Search The Line of Best Fit
Search The Line of Best Fit
Anne Muller

International Piano Day: Neon Dance x Wild Card at Saddlers Wells

24 April 2018, 12:51
Words by Vincent Morris

Ripples of cascading piano notes extended into the cavernous space of the Lilian Baylis studio, as interweaving cello motifs blended to create atmospheric soundscapes. The opening duet between Canadian composer-pianist John Kameel Farah and Berlin-based cellist Anne Müller set the scene for a special evening of music and dance, presented by Adrienne Hart and her company Neon Dance for the latest edition of Sadler’s Well’s forward-thinking ‘Wild Card’ series.

Wild Card gives a platform to a community of adventurous dance-makers, allowing them to curate performances that explore choreography through a multi-disciplinary approach, combining different mediums and expanding the audience’s perspectives on contemporary dance – it’s safe to say that these platforms are vital for the arts and offer unique experiences to the adventurous and the curious.

There’s something a little unique about dance. Like music or painting, it’s expressive and creative, but unlike music or painting its artistic creation is the body itself. Through her dance company Neon Dance, Hart explores the body through a multidisciplinary practise, drawing on not only music but also stage and light production to go deep into the syntax of the body.

With collaboration at its centre, this intimate show illustrated the powerful dynamic between dance, light and music. Additionally, in celebration of Piano Day, a worldwide event initiated by German artist Nils Frahm, Neon Dance incorporated the piano into the evening, with interlude-like passages that complemented the various dance acts.

The opening dance performance expanded the bed of pulsating tension that could be heard from the speakers, expressing a dialogue of angst and conflict between the two dancers on stage. The show included excerpts from Hart’s production titled Empathy, exploring the human condition through movement and light. With coloured lasers that carved out the space from above, dancers enquired ideas of boundary, dialogue and human sensitivity. Illuminated smoke walls produced mesmerising patterns, which the dancers mirrored with their fluid movements.

The first half was concluded with a solo performance from Anna Müller, who many will know from 2015’s Victoria soundtrack. Showcasing some of her forthcoming material, it provided a cinematic close to the first set of performances.

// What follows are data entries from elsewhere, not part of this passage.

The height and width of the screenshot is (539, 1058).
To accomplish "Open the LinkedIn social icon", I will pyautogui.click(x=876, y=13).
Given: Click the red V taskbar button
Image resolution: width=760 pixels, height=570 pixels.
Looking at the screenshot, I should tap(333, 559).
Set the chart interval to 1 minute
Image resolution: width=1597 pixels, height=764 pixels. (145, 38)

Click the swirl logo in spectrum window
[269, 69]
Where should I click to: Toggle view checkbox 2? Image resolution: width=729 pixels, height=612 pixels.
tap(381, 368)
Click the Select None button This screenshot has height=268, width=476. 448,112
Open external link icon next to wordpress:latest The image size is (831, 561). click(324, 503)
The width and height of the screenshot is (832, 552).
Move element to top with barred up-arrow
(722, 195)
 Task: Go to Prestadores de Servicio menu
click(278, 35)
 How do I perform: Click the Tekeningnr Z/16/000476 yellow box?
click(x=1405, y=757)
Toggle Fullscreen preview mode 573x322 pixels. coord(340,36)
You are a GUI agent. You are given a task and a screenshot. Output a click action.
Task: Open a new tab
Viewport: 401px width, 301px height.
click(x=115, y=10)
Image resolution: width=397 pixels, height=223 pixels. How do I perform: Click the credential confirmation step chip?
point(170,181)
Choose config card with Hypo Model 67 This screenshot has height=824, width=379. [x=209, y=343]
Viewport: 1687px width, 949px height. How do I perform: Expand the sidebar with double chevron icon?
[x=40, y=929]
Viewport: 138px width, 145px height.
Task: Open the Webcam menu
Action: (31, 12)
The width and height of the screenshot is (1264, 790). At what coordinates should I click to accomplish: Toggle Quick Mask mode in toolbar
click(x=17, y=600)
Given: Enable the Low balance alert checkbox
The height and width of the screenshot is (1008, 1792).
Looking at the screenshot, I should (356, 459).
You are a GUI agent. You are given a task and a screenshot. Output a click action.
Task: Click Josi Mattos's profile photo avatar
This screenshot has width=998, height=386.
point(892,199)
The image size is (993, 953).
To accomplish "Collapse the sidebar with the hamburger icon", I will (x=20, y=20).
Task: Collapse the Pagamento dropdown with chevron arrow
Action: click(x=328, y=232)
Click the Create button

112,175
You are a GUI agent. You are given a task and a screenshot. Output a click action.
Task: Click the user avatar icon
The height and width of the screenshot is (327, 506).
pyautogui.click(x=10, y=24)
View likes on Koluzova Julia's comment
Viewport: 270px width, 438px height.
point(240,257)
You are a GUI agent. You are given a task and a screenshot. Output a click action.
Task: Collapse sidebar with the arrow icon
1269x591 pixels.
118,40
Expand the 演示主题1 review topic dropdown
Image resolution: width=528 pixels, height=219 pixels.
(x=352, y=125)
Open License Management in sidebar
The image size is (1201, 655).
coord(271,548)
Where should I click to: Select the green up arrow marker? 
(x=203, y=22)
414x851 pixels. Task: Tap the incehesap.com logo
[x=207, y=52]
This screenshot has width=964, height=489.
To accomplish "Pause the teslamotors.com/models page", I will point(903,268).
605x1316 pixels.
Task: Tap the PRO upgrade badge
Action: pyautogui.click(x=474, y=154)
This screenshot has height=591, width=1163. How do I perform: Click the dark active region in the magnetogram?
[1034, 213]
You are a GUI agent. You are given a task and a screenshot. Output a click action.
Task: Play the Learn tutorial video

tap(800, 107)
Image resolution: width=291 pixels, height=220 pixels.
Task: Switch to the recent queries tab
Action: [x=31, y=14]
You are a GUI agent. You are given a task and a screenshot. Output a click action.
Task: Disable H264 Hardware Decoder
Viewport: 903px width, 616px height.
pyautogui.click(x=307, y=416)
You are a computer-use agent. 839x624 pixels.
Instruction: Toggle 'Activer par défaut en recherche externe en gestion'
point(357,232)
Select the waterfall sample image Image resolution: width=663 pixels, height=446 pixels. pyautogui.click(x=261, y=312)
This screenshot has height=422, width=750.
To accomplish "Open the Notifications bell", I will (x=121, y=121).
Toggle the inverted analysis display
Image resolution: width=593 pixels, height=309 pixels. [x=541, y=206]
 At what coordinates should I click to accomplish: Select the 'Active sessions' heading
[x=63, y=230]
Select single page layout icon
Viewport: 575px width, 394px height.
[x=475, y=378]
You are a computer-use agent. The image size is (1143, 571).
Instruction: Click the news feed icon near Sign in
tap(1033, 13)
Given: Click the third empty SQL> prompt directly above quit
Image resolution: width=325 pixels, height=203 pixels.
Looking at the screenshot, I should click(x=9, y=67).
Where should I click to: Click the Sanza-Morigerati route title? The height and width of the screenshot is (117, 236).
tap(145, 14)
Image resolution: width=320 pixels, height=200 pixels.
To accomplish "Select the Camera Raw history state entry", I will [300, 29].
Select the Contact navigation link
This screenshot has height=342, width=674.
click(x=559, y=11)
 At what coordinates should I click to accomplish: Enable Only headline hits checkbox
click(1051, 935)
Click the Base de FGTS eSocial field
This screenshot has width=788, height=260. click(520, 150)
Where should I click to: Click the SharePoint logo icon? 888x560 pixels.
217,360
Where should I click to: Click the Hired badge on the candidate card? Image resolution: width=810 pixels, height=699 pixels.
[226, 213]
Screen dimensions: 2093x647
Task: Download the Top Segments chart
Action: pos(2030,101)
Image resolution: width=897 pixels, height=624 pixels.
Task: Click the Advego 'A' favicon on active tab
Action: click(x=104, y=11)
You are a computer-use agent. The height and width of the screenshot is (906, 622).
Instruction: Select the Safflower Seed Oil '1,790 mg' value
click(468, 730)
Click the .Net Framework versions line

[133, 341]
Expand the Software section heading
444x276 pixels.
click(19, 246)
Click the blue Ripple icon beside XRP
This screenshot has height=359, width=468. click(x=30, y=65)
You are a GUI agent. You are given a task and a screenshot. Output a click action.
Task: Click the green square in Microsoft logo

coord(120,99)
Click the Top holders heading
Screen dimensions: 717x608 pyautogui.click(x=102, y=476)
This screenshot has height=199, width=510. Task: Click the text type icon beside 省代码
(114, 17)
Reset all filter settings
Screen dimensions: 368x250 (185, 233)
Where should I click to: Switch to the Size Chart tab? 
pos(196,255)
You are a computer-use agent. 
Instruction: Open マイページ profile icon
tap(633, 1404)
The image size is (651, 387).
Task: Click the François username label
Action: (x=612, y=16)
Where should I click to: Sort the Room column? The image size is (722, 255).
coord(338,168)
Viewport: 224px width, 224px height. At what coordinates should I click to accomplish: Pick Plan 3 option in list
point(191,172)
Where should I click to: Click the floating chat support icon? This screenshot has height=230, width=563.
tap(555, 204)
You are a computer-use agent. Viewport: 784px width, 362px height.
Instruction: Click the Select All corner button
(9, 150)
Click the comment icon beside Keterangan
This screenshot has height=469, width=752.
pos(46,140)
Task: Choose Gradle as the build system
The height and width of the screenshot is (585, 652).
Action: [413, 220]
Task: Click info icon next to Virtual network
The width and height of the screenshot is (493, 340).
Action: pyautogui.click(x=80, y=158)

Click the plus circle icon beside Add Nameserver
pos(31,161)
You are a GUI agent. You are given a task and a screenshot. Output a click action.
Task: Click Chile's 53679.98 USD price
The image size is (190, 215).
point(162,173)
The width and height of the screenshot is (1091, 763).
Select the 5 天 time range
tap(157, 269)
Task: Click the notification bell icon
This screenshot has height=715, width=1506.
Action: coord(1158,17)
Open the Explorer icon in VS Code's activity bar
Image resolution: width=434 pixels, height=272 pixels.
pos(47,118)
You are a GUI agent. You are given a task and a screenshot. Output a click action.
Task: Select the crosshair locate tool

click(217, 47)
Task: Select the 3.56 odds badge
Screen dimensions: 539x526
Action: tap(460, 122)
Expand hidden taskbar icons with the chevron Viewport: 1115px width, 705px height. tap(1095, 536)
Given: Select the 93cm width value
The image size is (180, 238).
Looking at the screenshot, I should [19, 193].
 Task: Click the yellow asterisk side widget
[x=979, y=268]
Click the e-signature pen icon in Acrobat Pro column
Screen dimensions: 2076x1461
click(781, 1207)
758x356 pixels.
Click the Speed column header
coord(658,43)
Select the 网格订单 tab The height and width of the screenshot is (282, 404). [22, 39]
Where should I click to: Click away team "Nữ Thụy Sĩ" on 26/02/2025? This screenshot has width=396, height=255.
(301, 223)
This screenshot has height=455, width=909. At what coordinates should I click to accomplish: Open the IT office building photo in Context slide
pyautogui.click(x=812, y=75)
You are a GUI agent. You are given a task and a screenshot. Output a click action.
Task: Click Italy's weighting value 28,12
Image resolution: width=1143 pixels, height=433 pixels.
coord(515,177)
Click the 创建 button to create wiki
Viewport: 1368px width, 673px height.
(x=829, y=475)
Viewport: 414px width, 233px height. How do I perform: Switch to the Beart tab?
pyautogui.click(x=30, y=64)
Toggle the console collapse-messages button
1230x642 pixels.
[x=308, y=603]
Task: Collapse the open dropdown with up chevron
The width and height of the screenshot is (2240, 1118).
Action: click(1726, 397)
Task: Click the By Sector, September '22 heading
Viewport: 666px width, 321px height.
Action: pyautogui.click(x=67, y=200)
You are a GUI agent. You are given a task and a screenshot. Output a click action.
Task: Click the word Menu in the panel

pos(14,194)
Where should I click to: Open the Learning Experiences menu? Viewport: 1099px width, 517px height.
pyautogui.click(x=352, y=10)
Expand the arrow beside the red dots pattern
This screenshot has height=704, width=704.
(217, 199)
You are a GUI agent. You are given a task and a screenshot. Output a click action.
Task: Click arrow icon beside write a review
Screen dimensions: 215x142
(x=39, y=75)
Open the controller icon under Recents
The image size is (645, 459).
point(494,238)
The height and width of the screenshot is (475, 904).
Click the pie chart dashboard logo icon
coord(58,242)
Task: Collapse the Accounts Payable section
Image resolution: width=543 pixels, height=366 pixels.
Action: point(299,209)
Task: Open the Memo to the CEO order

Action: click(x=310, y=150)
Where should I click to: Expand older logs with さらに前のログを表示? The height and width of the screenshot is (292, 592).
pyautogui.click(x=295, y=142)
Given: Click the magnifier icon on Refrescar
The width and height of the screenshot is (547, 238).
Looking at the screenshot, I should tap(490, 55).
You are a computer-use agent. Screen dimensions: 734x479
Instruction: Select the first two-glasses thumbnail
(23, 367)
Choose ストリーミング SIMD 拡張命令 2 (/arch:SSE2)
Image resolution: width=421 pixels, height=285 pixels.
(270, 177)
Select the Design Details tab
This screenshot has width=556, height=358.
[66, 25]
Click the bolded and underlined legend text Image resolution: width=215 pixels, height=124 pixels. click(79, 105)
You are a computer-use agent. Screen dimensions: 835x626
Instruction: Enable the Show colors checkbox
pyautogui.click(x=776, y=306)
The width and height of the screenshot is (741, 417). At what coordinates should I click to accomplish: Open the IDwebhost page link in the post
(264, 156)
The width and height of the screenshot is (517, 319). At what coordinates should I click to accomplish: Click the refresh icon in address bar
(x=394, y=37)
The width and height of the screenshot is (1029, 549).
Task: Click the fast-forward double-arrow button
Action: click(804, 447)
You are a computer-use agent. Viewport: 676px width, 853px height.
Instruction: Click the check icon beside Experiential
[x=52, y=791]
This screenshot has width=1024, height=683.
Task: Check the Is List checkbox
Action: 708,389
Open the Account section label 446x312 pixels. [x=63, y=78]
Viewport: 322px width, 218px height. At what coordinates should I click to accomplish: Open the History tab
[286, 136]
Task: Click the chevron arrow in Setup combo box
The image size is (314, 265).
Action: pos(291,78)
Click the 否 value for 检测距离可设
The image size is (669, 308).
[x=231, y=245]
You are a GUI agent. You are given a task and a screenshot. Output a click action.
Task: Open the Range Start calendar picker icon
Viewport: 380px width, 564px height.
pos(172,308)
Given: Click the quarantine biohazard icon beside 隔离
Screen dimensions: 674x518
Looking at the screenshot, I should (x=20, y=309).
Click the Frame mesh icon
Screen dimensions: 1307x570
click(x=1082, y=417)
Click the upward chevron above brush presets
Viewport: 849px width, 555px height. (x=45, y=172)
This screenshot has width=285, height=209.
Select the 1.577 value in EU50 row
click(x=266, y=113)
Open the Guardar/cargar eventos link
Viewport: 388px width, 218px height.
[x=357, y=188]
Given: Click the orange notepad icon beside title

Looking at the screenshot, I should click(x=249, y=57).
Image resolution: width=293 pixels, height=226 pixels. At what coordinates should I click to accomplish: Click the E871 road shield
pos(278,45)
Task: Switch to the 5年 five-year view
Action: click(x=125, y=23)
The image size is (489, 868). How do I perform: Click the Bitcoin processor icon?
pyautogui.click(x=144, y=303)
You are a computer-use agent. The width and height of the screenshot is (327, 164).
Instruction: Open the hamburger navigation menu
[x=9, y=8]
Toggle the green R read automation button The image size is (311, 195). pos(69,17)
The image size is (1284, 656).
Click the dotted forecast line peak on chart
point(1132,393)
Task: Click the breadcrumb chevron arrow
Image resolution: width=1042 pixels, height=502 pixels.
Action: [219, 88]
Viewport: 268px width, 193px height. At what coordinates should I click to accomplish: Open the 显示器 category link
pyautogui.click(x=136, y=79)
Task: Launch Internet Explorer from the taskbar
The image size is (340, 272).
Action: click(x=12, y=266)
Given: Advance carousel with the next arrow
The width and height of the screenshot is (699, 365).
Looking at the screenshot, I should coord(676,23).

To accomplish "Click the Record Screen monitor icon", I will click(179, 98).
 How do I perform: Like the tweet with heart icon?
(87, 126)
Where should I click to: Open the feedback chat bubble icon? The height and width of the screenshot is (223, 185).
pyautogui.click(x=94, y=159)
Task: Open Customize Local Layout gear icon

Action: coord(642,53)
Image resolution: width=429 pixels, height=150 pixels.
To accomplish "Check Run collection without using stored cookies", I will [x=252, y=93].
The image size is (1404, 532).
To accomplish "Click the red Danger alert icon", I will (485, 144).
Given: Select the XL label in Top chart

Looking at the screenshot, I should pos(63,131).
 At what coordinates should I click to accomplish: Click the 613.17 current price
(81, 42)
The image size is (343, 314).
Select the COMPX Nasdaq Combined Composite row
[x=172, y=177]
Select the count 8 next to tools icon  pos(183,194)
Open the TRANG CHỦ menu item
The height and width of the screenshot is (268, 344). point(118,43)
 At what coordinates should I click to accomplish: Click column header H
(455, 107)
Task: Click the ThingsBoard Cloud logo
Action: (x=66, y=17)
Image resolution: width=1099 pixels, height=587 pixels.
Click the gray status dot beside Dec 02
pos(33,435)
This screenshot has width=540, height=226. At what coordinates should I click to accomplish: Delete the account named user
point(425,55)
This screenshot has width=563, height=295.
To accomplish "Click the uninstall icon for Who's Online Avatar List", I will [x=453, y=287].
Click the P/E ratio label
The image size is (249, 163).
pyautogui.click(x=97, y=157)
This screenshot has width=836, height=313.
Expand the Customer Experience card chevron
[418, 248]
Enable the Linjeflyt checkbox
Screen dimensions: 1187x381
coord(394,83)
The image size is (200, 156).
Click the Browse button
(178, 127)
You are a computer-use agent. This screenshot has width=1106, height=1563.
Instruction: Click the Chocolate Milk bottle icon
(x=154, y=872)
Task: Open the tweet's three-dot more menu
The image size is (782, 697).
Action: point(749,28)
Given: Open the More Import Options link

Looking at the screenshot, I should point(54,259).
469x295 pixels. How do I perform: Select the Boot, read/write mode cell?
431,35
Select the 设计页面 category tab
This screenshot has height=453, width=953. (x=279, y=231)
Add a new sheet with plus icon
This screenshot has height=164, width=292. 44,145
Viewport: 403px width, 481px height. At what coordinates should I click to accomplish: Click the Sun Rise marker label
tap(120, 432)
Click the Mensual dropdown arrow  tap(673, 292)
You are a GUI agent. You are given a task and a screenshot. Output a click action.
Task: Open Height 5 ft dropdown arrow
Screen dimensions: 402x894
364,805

An overarching theme of searching permeated the evening, particularly in the second half, where solo dancers entered a deep psychosis that entranced the viewers flanking the edges of the floor. The first performance featured a dancer who emerged from behind a group of audience members, writhing menacingly with locked eyes, as she made her way into the centre of the stage. The discomfort of those closest to her was visible on their faces, as a couple of somewhat startled members shifted disconcertingly away. Donning a pair of heavy leather boots, the dancer moved emphatically across the floor, striding, erratic, before progressing into uncontrollable exorcism, an entrancing monologue that felt just as much cathartic for the audience as it was for her. As the mood turned, she began taunting audience members as she mimicked their postures, yet incredibly through these reflections one could somehow still empathise deeply with the strife and struggles of this caricature. This was followed by the obviously contorted comedy of a ballet performance in said leather boots – powerful, perhaps tastefully grotesque, this sequence may have summarised best the process of inner conflict.

Moods shifted between introspection, toward more raw, animalistic themes, a culmination of compressing and extending bodies – simultaneously atomised yet somehow connected – and accompanied by stark, at times industrial, downtempo beats.

The performances were more like snapshot scenes, with one of them later featuring traditional Thai musicians playing live and the recent work of Sebastian Reynolds, who soundtracked a quiet and emotive, yet troubled, interaction between male and female, clad in stunning robes of embroidered gold.

Many were delighted with the return of the spectacular ‘Empathy’ lasers, though for the second time the dancer wore a futuristic Tron-like mask, eliminating the facial (and ultimately human) features of the performer, as she danced between the swirling light formations. Farrah erupted into an impressionistic solo performance on the piano, beginning with what I seemed to recognise as a Bach fugue before layering on delays and doing runs on the keyboard using his elbow; which was both clinically precise and outwardly virtuosic.

It feels as though contemporary dance has always struggled to achieve the accessibility it deserves - partly due to its heritage in the traditional arts, and partly due to its perceived abstractness. Luckily, places like London and institutions like Sadler’s Wells have always championed progression, today more than ever. Neon Dance at Wild Card was an enriching illustration of this, which offered audiences a potent dose of dance and music all in one evening.